··· EXERCISE MATERIAL
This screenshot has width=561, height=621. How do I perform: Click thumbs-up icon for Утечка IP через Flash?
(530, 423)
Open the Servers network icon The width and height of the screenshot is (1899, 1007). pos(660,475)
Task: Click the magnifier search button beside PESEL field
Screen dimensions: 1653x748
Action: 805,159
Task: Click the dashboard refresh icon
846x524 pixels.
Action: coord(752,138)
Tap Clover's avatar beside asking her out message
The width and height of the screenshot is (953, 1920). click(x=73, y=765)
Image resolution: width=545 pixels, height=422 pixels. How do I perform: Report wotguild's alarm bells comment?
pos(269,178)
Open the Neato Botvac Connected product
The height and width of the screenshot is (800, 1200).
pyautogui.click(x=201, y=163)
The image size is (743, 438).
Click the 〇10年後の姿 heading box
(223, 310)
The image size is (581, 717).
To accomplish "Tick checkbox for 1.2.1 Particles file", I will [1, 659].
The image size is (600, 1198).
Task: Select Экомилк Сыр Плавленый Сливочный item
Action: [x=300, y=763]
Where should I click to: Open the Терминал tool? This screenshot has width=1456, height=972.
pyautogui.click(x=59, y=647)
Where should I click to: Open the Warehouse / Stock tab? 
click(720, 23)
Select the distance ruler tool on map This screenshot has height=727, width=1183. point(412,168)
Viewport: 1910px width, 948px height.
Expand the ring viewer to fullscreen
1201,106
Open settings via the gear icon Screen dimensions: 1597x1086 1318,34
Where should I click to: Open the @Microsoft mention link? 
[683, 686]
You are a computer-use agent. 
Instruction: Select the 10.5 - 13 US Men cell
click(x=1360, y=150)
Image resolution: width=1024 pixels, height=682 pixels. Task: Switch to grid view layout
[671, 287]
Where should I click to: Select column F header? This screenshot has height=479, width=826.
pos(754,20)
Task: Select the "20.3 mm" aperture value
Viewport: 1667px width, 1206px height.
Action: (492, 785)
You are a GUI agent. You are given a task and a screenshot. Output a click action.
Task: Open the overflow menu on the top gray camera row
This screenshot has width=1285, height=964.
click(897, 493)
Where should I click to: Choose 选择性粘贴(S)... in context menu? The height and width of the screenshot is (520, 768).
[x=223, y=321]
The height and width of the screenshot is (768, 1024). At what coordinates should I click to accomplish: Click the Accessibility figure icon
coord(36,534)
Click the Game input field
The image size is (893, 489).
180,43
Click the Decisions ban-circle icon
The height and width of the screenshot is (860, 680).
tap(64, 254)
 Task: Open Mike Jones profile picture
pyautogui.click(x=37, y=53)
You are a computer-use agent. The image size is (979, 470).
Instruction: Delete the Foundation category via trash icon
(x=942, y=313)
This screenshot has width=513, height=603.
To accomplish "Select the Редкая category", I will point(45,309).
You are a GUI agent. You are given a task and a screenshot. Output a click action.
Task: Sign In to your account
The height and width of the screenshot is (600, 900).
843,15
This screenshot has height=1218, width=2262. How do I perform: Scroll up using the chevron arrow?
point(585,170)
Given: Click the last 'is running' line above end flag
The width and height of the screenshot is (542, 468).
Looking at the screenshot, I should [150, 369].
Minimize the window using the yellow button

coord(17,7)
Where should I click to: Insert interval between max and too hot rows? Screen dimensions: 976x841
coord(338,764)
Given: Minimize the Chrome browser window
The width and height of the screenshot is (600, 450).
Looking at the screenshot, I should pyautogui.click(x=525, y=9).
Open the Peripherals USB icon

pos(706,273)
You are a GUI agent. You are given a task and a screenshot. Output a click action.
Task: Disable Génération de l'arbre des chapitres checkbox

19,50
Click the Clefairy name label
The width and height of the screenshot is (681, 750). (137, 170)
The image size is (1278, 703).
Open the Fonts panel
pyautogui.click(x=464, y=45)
······
AIM OF THE TASK:
Gather every line from the listing above in which the word "computer" appears.

RESPONSE BELOW:
You are a computer-use agent. 
You are a computer-use agent. The image size is (979, 470).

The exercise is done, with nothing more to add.